## YOUR GOAL
The required result is a copy of each line below in which "agent" appears.

## EXTRACTED DATA
--------

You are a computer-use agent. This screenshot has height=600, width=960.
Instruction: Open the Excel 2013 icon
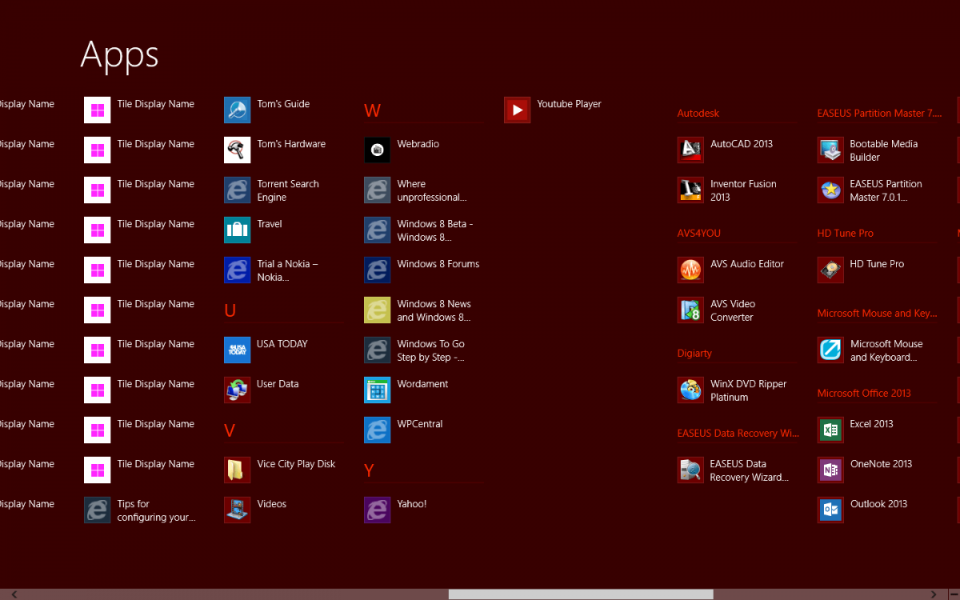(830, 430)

--------

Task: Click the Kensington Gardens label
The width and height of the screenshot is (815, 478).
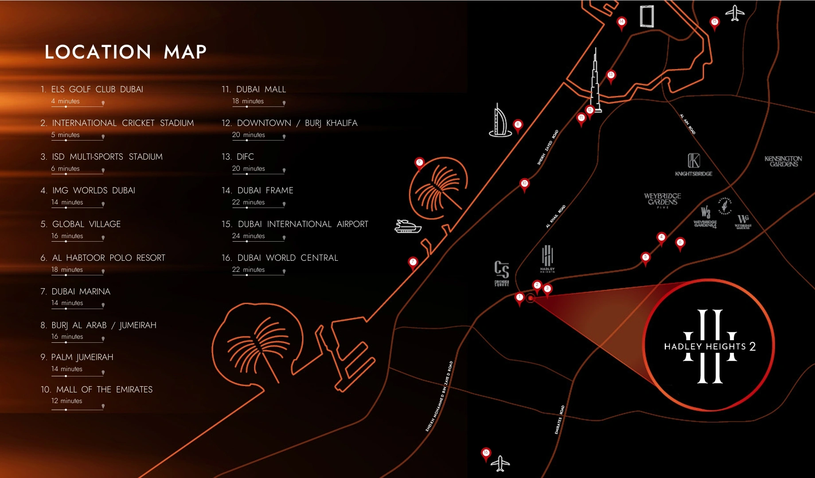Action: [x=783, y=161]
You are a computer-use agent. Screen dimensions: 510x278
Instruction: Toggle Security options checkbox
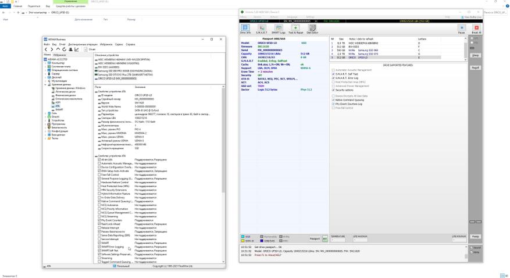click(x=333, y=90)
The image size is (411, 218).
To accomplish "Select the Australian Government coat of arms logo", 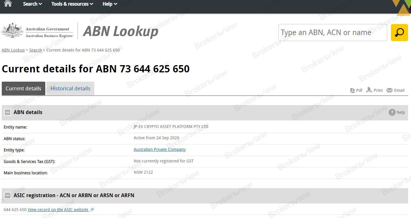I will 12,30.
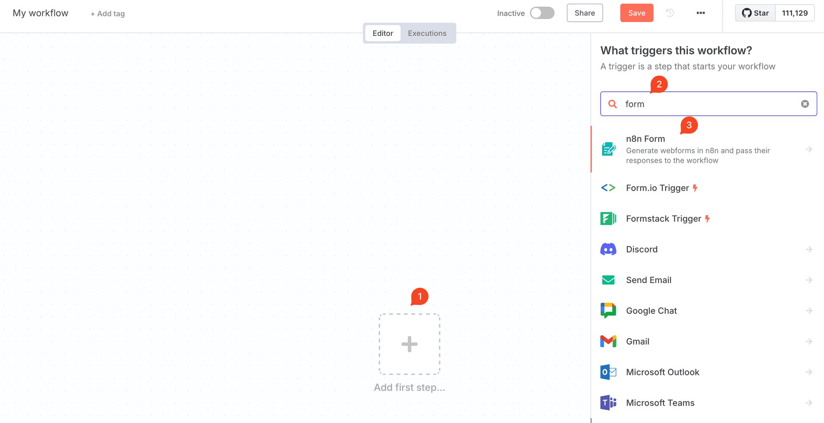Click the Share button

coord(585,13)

--------

## SOLUTION FOR THIS TASK
You are a computer-use agent. This screenshot has height=600, width=960.
You are a computer-use agent. Screen dimensions: 510x278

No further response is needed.